(Collected data entries)
++++

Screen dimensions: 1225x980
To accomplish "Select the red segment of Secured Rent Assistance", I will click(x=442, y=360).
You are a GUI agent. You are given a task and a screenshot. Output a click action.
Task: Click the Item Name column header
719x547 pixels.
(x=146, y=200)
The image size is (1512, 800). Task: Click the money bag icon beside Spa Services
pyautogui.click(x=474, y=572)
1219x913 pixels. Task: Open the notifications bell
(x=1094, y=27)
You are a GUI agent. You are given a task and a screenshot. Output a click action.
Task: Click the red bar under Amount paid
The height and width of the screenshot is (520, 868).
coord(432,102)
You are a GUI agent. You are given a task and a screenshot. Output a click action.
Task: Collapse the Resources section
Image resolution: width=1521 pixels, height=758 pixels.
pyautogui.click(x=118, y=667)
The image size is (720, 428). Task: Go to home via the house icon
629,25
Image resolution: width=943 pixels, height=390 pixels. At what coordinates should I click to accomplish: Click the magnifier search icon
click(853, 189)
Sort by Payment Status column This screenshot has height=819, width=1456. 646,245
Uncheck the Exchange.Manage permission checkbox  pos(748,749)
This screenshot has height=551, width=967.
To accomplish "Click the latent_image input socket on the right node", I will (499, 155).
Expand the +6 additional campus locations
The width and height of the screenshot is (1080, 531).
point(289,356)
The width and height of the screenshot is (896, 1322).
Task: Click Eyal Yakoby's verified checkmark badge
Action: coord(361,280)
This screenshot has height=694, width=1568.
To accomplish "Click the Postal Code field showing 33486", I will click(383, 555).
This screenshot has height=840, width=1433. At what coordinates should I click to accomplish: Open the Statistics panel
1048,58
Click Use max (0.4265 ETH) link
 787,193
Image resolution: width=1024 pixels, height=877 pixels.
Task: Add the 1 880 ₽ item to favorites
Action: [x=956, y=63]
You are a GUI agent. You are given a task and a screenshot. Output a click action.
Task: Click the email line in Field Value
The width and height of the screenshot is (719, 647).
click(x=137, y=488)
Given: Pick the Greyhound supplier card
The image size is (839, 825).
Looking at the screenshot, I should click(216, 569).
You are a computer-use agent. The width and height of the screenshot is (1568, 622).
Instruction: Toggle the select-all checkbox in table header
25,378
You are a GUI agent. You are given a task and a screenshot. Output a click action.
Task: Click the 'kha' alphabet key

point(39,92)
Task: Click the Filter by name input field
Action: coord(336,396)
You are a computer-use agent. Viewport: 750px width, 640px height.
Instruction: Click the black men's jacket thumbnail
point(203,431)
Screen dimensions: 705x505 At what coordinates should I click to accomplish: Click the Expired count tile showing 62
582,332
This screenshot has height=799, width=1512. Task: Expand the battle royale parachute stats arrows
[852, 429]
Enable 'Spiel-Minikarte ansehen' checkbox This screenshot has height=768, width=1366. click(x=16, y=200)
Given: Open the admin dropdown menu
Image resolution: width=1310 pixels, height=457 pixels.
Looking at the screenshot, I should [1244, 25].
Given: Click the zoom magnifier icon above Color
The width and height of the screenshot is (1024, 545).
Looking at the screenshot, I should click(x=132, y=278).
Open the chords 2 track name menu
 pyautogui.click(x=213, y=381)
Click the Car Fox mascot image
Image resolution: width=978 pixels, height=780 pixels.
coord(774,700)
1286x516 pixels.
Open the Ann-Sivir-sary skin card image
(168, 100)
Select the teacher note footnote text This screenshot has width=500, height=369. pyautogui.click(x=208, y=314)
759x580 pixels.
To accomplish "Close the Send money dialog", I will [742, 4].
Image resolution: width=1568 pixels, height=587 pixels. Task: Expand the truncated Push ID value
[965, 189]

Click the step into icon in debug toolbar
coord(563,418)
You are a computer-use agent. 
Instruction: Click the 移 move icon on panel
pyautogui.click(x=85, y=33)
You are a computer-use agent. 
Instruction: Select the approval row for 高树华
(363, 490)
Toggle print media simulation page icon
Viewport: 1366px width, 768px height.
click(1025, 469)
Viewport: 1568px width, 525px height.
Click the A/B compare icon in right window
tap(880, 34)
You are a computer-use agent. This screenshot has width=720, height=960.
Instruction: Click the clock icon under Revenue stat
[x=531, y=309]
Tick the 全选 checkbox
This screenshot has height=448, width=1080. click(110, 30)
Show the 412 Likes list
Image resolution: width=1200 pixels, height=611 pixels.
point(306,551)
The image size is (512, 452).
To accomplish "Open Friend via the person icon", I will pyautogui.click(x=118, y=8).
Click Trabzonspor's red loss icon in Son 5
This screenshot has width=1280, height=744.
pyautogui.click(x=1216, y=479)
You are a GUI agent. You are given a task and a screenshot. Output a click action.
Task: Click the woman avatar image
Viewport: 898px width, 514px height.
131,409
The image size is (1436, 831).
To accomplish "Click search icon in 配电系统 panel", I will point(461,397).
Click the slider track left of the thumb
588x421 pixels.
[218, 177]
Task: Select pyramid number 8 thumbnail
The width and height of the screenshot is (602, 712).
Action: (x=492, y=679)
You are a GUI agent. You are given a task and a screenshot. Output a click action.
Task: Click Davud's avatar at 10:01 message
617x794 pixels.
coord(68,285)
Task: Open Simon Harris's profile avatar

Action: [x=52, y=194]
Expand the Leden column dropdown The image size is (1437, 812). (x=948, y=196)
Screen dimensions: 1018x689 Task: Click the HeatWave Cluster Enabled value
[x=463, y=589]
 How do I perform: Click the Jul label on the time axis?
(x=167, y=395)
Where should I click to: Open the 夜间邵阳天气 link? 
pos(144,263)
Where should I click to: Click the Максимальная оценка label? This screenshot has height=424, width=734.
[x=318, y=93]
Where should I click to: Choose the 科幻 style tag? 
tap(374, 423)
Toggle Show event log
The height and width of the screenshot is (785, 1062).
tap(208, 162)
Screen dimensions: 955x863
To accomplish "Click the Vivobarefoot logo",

++++

* Work to be completed
Extract the complete data, matching each line exactly.

* Answer below
Screen dimensions: 1225x980
To accomplish "Select the red segment of Secured Rent Assistance", I will click(x=442, y=360).
You are a GUI agent. You are given a task and a screenshot. Output a click action.
Task: Click the Item Name column header
719x547 pixels.
(x=146, y=200)
The image size is (1512, 800). Task: Click the money bag icon beside Spa Services
pyautogui.click(x=474, y=572)
1219x913 pixels. Task: Open the notifications bell
(x=1094, y=27)
You are a GUI agent. You are given a task and a screenshot. Output a click action.
Task: Click the red bar under Amount paid
The height and width of the screenshot is (520, 868).
coord(432,102)
You are a GUI agent. You are given a task and a screenshot. Output a click action.
Task: Collapse the Resources section
Image resolution: width=1521 pixels, height=758 pixels.
pyautogui.click(x=118, y=667)
The image size is (720, 428). Task: Go to home via the house icon
629,25
Image resolution: width=943 pixels, height=390 pixels. At what coordinates should I click to accomplish: Click the magnifier search icon
click(853, 189)
Sort by Payment Status column This screenshot has height=819, width=1456. 646,245
Uncheck the Exchange.Manage permission checkbox  pos(748,749)
This screenshot has height=551, width=967.
To accomplish "Click the latent_image input socket on the right node", I will (499, 155).
Expand the +6 additional campus locations
The width and height of the screenshot is (1080, 531).
point(289,356)
The width and height of the screenshot is (896, 1322).
Task: Click Eyal Yakoby's verified checkmark badge
Action: coord(361,280)
This screenshot has height=694, width=1568.
To accomplish "Click the Postal Code field showing 33486", I will click(383, 555).
This screenshot has height=840, width=1433. At what coordinates should I click to accomplish: Open the Statistics panel
1048,58
Click Use max (0.4265 ETH) link
 787,193
Image resolution: width=1024 pixels, height=877 pixels.
Task: Add the 1 880 ₽ item to favorites
Action: [x=956, y=63]
You are a GUI agent. You are given a task and a screenshot. Output a click action.
Task: Click the email line in Field Value
The width and height of the screenshot is (719, 647).
click(x=137, y=488)
Given: Pick the Greyhound supplier card
The image size is (839, 825).
Looking at the screenshot, I should click(216, 569).
You are a computer-use agent. The width and height of the screenshot is (1568, 622).
Instruction: Toggle the select-all checkbox in table header
25,378
You are a GUI agent. You are given a task and a screenshot. Output a click action.
Task: Click the 'kha' alphabet key

point(39,92)
Task: Click the Filter by name input field
Action: coord(336,396)
You are a computer-use agent. Viewport: 750px width, 640px height.
Instruction: Click the black men's jacket thumbnail
point(203,431)
Screen dimensions: 705x505 At what coordinates should I click to accomplish: Click the Expired count tile showing 62
582,332
This screenshot has height=799, width=1512. Task: Expand the battle royale parachute stats arrows
[852, 429]
Enable 'Spiel-Minikarte ansehen' checkbox This screenshot has height=768, width=1366. click(x=16, y=200)
Given: Open the admin dropdown menu
Image resolution: width=1310 pixels, height=457 pixels.
Looking at the screenshot, I should [1244, 25].
Given: Click the zoom magnifier icon above Color
The width and height of the screenshot is (1024, 545).
Looking at the screenshot, I should click(x=132, y=278).
Open the chords 2 track name menu
 pyautogui.click(x=213, y=381)
Click the Car Fox mascot image
Image resolution: width=978 pixels, height=780 pixels.
coord(774,700)
1286x516 pixels.
Open the Ann-Sivir-sary skin card image
(168, 100)
Select the teacher note footnote text This screenshot has width=500, height=369. pyautogui.click(x=208, y=314)
759x580 pixels.
To accomplish "Close the Send money dialog", I will [742, 4].
Image resolution: width=1568 pixels, height=587 pixels. Task: Expand the truncated Push ID value
[965, 189]

Click the step into icon in debug toolbar
coord(563,418)
You are a computer-use agent. 
Instruction: Click the 移 move icon on panel
pyautogui.click(x=85, y=33)
You are a computer-use agent. 
Instruction: Select the approval row for 高树华
(363, 490)
Toggle print media simulation page icon
Viewport: 1366px width, 768px height.
click(1025, 469)
Viewport: 1568px width, 525px height.
Click the A/B compare icon in right window
tap(880, 34)
You are a computer-use agent. This screenshot has width=720, height=960.
Instruction: Click the clock icon under Revenue stat
[x=531, y=309]
Tick the 全选 checkbox
This screenshot has height=448, width=1080. click(110, 30)
Show the 412 Likes list
Image resolution: width=1200 pixels, height=611 pixels.
point(306,551)
The image size is (512, 452).
To accomplish "Open Friend via the person icon", I will pyautogui.click(x=118, y=8).
Click Trabzonspor's red loss icon in Son 5
This screenshot has width=1280, height=744.
pyautogui.click(x=1216, y=479)
You are a GUI agent. You are given a task and a screenshot. Output a click action.
Task: Click the woman avatar image
Viewport: 898px width, 514px height.
131,409
The image size is (1436, 831).
To accomplish "Click search icon in 配电系统 panel", I will point(461,397).
Click the slider track left of the thumb
588x421 pixels.
[218, 177]
Task: Select pyramid number 8 thumbnail
The width and height of the screenshot is (602, 712).
Action: (x=492, y=679)
You are a GUI agent. You are given a task and a screenshot. Output a click action.
Task: Click Davud's avatar at 10:01 message
617x794 pixels.
coord(68,285)
Task: Open Simon Harris's profile avatar

Action: [x=52, y=194]
Expand the Leden column dropdown The image size is (1437, 812). (x=948, y=196)
Screen dimensions: 1018x689 Task: Click the HeatWave Cluster Enabled value
[x=463, y=589]
 How do I perform: Click the Jul label on the time axis?
(x=167, y=395)
Where should I click to: Open the 夜间邵阳天气 link? 
pos(144,263)
Where should I click to: Click the Максимальная оценка label? This screenshot has height=424, width=734.
[x=318, y=93]
Where should I click to: Choose the 科幻 style tag? 
tap(374, 423)
Toggle Show event log
The height and width of the screenshot is (785, 1062).
tap(208, 162)
Screen dimensions: 955x863
To accomplish "Click the Vivobarefoot logo",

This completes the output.